Research Highlights

doi:10.1038/nindia.2015.50 Published online 17 April 2015

Carbon nanotubes from ghee

Researchers have synthesized multiwalled carbon nanotubes from ghee derived from cow’s milk. These nanotubes can scavenge free radicals, which suggests they could be used as antioxidants1.

While previous studies have investigated the use of natural materials such as camphor, neem and eucalyptus oil to produce carbon nanotubes, no studies to date have explored the potential of animal-derived fats such as ghee.
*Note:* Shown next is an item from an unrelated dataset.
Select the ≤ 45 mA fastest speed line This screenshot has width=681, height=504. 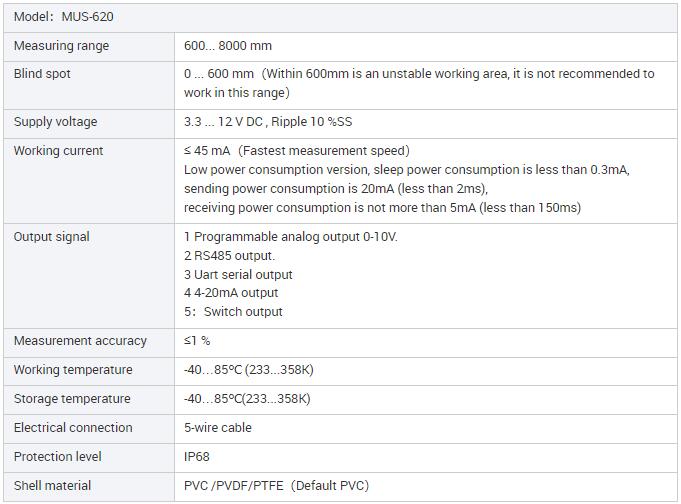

The researchers employed catalyst-free chemical vapour deposition to convert ghee into a black powder of multiwalled carbon nanotubes. Using sophisticated imaging techniques, the scientists found that the nanotubes formed micrometre-long intertwined bundles containing rolled-up graphene sheets.

The scientists then probed the antioxidant activities of the nanotubes by using 2,2-diphenyl-1-picrylhydrazyl (DPPH), a free radical widely used for testing the antioxidant properties of compounds. They found that the nanotubes removed DPPH by reducing it by accepting hydrogen ions or electrons from DPPH molecules. When the researchers added 4 milligrams of nanotubes to a solution containing DPPH, the nanotubes reduced 70% of DPPH in an hour. During the reduction process, the colour of the DPPH solution changed from purple to yellow.

The researchers say that ghee is an inexpensive renewable bioresource and offers a green method for producing antioxidant carbon nanotubes.


References

1. Nath, A. et al. Catalyst free low temperature synthesis and antioxidant activity of multiwalled carbon nanotubes accessed from ghee, clarified butter of cows milk. Mater. Lett. 152, 36–39 (2015)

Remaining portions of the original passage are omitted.